# Record excerpts
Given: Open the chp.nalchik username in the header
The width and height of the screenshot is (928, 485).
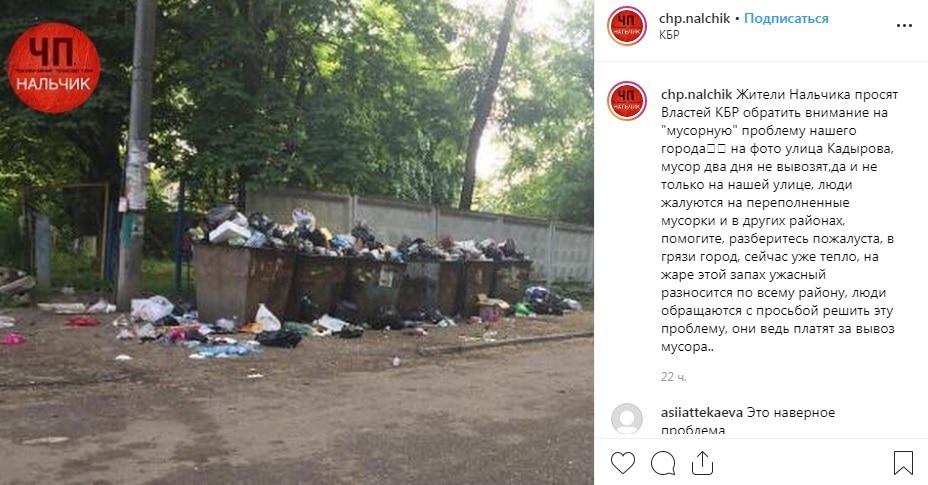Looking at the screenshot, I should (695, 18).
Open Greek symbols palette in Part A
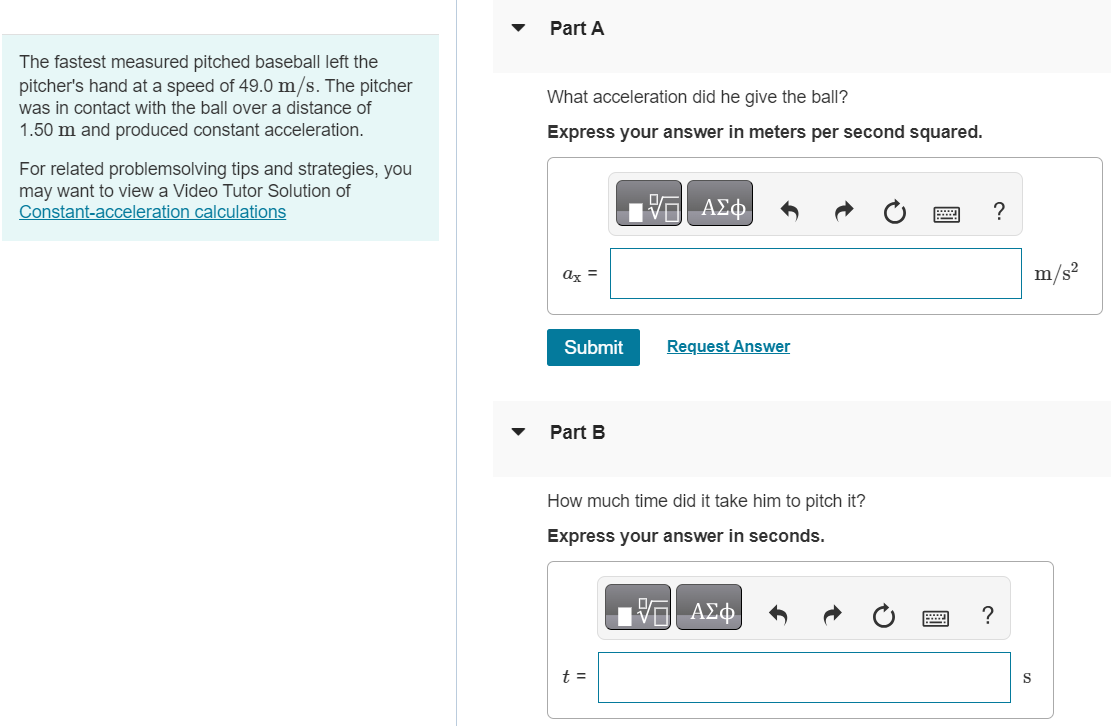Screen dimensions: 1111x726 click(720, 203)
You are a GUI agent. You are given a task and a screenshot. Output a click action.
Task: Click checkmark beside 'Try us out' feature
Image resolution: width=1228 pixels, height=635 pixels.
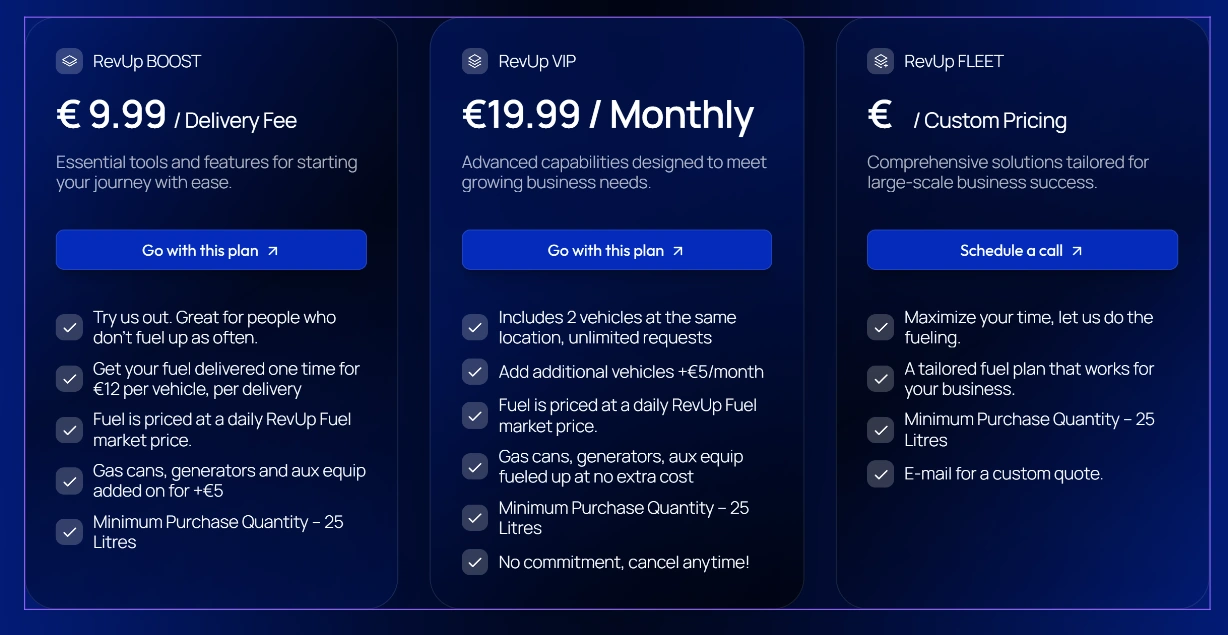coord(69,327)
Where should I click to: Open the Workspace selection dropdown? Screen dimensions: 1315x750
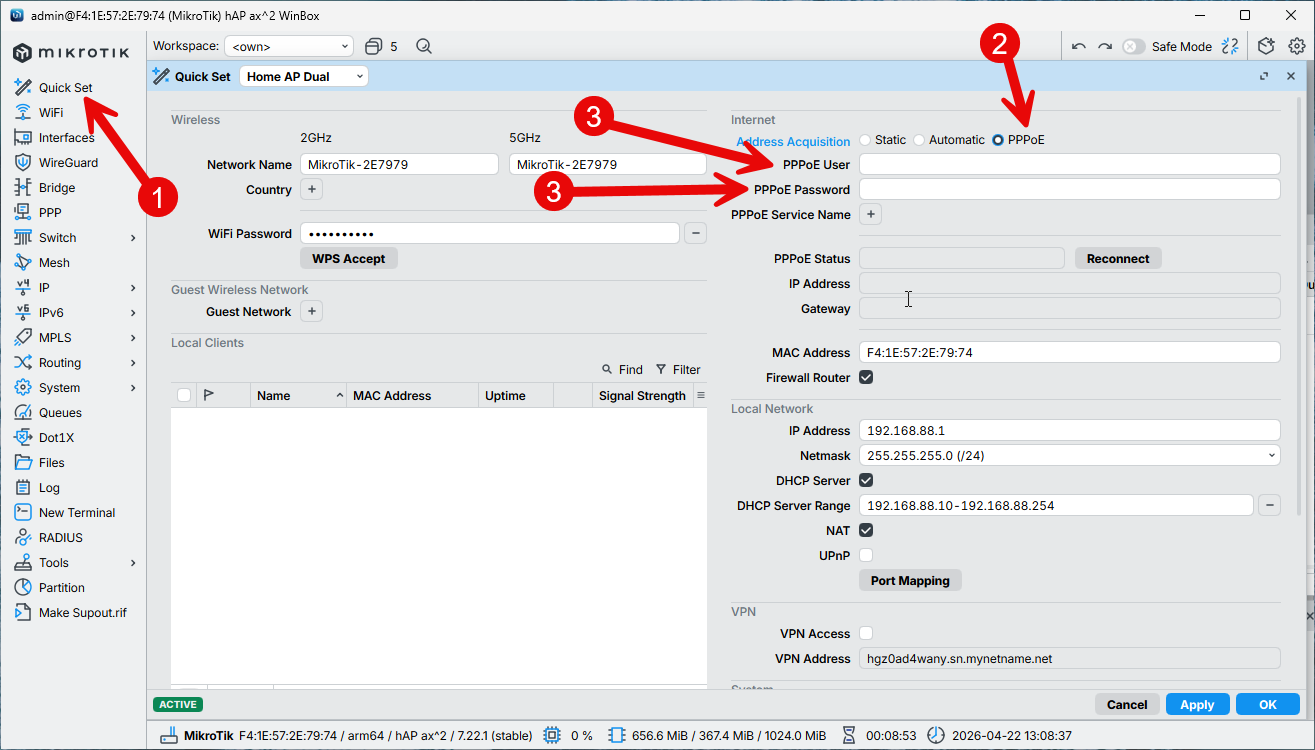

# Exercise details
What is needed is an exact repeat of the lines from the one containing "The width and" through the last line of the records above, both included, with pictures left out.

# Solution
The width and height of the screenshot is (928, 485).
Looking at the screenshot, I should (695, 18).
Open Greek symbols palette in Part A
Screen dimensions: 1111x726 click(720, 203)
You are a GUI agent. You are given a task and a screenshot. Output a click action.
Task: Click checkmark beside 'Try us out' feature
Image resolution: width=1228 pixels, height=635 pixels.
coord(69,327)
Where should I click to: Open the Workspace selection dropdown? Screen dimensions: 1315x750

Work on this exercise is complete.